I ask for two further assurances, which I think the Minister could give in his answer. The first is that the Commission should get to work as quickly as possible once it is set up. I am sure that I shall have the support of both sides of the House in seeking that assurance. The second assurance for which I ask—and I see no reason why he should not accede to it and why it should not also have support from both sides of the House—is that he will suggest to the Commission that the Town and County of the Borough of Poole should come at the very top of the list to be considered by the Commission.

10.0 p.m.

Mr. H. Brooke

Even though I cannot advise the House to accept any of the Amendments, I hope that my explanation and assurance will go some way to allay the fears which have been expressed by hon. Members so conscientious in representing the causes and the aspirations of non-county boroughs and urban districts with populations between 75,000 and 100,000. Althogether there are fifteen of these; ten are within the Greater London area or within one of the conurbations specified in the Bill, and only five are outside them.

The only point to which I must demur is the suggestion of the hon. Member for Stockton-on-Tees (Mr. Chetwynd) that the Government have been vacillating over this. The figure of 100,000 in Clause 33—a Clause which is, of course, entirely distinct from Clause 34—was arrived at originally in the course of discussions which took place two or three years ago between the local authority associations. The associations then agreed to recommend that 100,000 should be the figure beyond which a local authority should not have to give special proof to any reviewing commission that it was capable of discharging the functions of a county borough. The Government, having been notified of that agreement between local authority associations, considered it and endorsed it.

That is the origin of this figure of 100,000, but I want again to repeat and, if necessary explain further, what I said in Committee. The figure of 100,000 in Clause 33 in no way prejudges the case that may be put up by some local authorities with a population below that figure for attaining county borough status. It simply means, and I think that hon. Members on both sides will recognise this as reasonable, that we should draw some line beyond which it is not necessary to put the onus on the claiming authority of convincing a Commission that the authority's population is large enough for county borough functions to be discharged. Because of that agreement, and because it seemed right to the Government, we have drawn the line at 100,000.

The last thing that I would wish is that, because 100,000 appears in the Clause, existing county boroughs—and there are many of them—which have populations below 100,000 should imagine that Clause 33 in some way threatens them. Not at all—it does not prejudge the matter in any way. All it says is that if a borough or urban district with a population of below 100,000 seeks to claim from the Commission a recommendation that it should become a county borough, the onus would be on the claimant to prove that its population is sufficient. That is all.

I want to emphasise as powerfully as I can that that figure of 100,000 is not intended in any way to prejudice the consideration of the claim on its merits. The hon. Member for Stockton-on-Tees expressed some fear lest such authorities as his might be debarred from the chance of being heard before the Commission. I can give him an absolute assurance on that point.

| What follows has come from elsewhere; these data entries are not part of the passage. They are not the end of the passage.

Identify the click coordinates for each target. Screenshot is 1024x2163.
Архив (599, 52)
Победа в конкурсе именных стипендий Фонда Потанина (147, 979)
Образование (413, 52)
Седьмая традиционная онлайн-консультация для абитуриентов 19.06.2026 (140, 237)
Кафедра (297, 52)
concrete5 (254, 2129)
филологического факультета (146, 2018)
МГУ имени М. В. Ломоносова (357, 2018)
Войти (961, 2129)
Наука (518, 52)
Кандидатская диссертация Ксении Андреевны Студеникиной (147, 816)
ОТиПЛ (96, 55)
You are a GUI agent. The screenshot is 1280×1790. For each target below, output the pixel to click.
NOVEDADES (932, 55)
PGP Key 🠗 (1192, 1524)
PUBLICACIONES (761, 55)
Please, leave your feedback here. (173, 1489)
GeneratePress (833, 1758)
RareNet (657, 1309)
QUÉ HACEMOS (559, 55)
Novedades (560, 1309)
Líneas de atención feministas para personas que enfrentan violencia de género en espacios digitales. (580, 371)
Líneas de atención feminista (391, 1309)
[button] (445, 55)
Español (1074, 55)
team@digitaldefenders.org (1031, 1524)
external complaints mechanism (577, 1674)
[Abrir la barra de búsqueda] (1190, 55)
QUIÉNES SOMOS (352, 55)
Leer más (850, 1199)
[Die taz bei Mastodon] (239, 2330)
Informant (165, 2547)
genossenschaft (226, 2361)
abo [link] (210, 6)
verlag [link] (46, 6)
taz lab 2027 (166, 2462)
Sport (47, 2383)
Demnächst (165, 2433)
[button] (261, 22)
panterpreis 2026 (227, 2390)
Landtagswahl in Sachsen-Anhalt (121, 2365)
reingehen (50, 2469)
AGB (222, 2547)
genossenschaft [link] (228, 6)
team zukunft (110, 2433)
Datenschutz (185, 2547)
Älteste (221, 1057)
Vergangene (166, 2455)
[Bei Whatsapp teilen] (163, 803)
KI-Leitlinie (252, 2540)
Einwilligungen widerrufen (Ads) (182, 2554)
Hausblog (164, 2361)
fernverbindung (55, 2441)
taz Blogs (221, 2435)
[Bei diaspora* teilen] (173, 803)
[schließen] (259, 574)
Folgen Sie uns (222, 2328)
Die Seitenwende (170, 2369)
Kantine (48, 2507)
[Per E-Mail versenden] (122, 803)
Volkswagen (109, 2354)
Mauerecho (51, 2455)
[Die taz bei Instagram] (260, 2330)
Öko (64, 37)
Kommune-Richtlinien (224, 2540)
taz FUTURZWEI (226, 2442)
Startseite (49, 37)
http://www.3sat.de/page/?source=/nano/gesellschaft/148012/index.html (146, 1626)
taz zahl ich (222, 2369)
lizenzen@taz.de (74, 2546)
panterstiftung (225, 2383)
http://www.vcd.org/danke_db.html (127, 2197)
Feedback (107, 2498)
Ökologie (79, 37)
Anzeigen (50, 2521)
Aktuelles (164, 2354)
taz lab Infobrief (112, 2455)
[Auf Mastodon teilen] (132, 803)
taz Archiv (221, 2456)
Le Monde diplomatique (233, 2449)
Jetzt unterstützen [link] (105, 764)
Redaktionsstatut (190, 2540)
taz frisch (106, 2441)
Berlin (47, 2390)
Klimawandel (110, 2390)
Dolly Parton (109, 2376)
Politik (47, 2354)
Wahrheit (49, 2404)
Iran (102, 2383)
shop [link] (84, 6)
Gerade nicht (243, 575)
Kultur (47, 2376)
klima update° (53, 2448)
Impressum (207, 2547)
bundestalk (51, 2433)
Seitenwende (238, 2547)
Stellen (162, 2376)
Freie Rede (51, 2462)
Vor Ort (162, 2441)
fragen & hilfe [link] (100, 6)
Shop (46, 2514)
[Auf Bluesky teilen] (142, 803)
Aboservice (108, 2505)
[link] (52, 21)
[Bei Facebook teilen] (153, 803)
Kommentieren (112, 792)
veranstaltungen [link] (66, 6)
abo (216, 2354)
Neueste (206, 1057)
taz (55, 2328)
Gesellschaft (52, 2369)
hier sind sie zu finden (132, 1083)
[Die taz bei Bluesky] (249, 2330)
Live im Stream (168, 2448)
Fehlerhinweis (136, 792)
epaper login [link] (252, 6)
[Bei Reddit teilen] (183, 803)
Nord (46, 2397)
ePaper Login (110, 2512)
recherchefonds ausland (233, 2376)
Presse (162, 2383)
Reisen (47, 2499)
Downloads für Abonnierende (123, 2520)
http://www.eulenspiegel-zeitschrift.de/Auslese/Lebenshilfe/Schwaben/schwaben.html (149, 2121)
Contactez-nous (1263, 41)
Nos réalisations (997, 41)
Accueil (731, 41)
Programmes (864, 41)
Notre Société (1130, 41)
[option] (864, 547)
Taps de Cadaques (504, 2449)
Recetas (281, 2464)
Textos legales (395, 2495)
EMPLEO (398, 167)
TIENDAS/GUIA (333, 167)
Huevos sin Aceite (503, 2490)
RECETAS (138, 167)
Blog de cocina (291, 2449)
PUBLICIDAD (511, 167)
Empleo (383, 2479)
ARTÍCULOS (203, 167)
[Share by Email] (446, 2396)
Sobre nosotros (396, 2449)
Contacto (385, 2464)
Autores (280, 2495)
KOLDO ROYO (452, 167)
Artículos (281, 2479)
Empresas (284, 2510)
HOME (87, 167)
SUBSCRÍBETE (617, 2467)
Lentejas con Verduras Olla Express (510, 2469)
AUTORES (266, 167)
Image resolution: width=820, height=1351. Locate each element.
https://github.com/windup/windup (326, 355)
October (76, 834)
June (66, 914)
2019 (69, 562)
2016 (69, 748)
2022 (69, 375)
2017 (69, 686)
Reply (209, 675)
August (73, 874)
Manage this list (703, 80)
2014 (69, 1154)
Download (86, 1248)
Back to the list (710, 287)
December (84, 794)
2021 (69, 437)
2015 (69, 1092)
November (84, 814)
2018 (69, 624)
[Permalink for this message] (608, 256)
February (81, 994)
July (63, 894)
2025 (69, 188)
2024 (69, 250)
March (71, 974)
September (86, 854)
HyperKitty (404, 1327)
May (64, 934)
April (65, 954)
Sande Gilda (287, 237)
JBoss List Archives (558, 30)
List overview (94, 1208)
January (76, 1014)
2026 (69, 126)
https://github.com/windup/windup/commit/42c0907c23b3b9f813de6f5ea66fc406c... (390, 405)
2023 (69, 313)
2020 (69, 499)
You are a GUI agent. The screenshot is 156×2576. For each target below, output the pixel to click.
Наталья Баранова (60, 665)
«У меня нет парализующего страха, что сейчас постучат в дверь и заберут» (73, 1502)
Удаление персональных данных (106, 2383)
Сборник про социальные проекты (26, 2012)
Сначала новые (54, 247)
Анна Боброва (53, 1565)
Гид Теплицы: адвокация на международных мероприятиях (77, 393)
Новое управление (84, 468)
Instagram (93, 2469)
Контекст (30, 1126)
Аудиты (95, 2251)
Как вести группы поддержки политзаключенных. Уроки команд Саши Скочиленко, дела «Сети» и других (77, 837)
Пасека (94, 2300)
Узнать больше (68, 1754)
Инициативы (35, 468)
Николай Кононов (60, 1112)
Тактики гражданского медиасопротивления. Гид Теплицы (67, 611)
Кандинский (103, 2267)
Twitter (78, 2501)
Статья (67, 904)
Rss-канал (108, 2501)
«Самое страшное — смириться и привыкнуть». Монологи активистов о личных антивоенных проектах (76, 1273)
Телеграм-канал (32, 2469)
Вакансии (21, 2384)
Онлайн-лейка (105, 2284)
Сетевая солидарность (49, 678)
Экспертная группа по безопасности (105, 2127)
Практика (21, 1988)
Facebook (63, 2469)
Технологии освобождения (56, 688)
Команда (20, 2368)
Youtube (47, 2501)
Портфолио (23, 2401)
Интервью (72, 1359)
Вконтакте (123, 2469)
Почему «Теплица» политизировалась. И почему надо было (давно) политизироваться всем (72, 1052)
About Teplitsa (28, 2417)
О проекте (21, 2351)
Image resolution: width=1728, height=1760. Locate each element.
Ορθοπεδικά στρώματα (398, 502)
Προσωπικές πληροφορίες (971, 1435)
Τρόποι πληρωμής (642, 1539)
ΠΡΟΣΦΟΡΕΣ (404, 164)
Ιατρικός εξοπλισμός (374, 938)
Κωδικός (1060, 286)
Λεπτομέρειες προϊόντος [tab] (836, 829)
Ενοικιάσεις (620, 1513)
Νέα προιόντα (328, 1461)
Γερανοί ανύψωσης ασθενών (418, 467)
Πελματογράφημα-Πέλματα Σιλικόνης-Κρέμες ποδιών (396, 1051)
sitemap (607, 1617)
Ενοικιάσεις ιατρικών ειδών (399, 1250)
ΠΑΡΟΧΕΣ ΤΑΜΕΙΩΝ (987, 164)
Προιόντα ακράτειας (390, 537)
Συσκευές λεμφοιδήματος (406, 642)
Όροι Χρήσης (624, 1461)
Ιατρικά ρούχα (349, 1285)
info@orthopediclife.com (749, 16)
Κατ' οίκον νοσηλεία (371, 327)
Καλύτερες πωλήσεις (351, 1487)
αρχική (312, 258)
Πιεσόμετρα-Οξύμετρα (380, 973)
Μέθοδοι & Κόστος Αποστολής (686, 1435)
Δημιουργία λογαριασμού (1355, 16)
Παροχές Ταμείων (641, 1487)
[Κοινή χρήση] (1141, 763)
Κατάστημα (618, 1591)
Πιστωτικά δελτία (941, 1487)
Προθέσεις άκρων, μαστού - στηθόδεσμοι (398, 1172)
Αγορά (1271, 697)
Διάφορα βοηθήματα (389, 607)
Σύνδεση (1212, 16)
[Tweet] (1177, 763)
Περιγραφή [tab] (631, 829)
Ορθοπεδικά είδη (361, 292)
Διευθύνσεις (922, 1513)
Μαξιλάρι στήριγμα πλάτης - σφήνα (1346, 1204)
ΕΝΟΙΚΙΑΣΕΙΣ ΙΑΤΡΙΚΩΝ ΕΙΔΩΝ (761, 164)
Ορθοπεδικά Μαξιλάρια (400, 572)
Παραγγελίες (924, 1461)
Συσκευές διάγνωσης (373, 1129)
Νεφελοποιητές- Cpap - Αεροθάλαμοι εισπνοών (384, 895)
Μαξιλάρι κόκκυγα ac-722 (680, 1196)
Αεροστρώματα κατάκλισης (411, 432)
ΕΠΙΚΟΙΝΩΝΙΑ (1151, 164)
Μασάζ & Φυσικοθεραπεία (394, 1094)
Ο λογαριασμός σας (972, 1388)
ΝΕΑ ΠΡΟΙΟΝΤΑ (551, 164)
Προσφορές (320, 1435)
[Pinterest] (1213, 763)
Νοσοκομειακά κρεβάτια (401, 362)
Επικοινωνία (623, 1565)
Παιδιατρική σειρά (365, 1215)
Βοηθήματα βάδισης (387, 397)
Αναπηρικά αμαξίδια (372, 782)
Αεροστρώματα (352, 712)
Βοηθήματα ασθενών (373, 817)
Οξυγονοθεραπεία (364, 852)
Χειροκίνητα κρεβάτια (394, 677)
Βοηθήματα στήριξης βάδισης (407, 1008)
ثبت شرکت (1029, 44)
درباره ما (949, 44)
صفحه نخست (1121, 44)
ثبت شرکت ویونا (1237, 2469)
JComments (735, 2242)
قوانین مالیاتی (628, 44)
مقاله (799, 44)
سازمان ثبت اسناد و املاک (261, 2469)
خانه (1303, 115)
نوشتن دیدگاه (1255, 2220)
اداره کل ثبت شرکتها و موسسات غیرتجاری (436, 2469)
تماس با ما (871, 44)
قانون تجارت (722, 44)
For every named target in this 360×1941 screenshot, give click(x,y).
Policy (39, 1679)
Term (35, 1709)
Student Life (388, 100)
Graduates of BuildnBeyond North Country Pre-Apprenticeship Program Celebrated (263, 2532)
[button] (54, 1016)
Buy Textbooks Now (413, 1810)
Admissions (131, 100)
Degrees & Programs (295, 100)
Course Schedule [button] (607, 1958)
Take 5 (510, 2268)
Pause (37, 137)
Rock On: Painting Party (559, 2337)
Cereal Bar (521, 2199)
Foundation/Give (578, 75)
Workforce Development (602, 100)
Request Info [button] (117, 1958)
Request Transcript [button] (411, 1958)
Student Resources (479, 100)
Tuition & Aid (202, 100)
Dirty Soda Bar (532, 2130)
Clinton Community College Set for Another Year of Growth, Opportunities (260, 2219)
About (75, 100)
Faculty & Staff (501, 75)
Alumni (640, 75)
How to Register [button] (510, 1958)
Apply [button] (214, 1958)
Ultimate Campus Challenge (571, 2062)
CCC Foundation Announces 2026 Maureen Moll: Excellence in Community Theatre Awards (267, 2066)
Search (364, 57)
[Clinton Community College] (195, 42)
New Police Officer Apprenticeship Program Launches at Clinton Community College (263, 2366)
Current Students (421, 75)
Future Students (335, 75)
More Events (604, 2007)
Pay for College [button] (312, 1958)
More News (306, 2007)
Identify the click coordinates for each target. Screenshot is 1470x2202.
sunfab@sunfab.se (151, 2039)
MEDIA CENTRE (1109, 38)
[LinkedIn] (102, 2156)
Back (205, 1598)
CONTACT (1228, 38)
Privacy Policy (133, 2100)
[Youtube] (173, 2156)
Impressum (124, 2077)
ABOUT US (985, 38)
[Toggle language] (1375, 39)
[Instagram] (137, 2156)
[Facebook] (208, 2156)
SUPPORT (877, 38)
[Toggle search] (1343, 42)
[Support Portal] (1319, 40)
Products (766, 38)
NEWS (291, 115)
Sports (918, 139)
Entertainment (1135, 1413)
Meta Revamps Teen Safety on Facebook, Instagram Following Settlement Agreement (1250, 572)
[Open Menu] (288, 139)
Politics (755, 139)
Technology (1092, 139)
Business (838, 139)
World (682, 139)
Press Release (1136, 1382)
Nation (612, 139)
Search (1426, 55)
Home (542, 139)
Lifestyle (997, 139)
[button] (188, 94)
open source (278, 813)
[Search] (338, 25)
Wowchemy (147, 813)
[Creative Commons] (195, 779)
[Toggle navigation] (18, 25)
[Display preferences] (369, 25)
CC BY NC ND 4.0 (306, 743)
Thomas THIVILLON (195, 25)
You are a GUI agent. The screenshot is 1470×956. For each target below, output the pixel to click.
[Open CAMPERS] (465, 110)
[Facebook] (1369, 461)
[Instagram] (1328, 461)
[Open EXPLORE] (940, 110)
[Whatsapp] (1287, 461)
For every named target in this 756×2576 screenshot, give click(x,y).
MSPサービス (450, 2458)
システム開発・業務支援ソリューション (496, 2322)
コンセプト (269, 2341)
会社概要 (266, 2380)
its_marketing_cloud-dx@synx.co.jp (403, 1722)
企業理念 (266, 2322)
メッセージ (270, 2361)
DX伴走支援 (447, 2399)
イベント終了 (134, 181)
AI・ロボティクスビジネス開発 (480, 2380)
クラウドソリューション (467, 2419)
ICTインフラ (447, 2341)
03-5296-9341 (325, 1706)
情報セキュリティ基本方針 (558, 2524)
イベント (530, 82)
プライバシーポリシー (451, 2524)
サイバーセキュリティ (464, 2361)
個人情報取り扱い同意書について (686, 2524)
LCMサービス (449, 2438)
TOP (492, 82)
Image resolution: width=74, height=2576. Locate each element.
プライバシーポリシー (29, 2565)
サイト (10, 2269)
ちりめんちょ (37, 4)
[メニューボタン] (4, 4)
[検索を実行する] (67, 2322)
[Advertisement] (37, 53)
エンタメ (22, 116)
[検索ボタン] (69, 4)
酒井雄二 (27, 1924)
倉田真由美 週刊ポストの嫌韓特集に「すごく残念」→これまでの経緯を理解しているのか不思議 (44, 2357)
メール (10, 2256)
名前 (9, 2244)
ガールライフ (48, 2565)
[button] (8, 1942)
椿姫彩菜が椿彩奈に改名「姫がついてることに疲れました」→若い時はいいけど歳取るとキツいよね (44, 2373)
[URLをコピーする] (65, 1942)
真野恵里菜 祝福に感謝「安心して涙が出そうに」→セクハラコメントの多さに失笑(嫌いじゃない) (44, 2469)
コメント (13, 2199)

When we come to Clause 34, the figure of 100,000 fulfils a somewhat different purpose. In that Clause we are looking beyond the period when the Commission is doing its work—beyond, indeed, the standstill of 15 years to which I shall revert in a moment—and casting our minds to the time when it will be possible for authorities that wish to claim county borough status to promote a Private Bill for that purpose.

After very careful consideration, the Government have come to the conclusion that the right figure to insert is that which was accepted in the 1945 Act, an Act promoted by the Coalition Government of that time; that is to say, the figure of 100,000. It is perfectly true that when the right hon. Gentleman the Member for Ebbw Vale (Mr. Bevan) abolished the Boundary Commission, and when legislation to that effect was before the House in 1949, the figure was allowed to revert from 100,000 to 75,000. I have, however, been studying precisely what happened on that occasion, and I can assure the House that that change was made to avoid any implication that towns of between 75,000 and 100,000 population—towns like Stockton-on-Tees—should be denied the chance of seeking promotion to county borough status during the course of the general review that was then promised. Indeed, I think the hon. Member will confirm that when that deputation came to see the Minister of the day the deputation gave an assurance that towns with populations between 75.000 and 100,000 would not seek to promote Bills for county borough status provided that they could be assured of the chance of seeking that status through the general review.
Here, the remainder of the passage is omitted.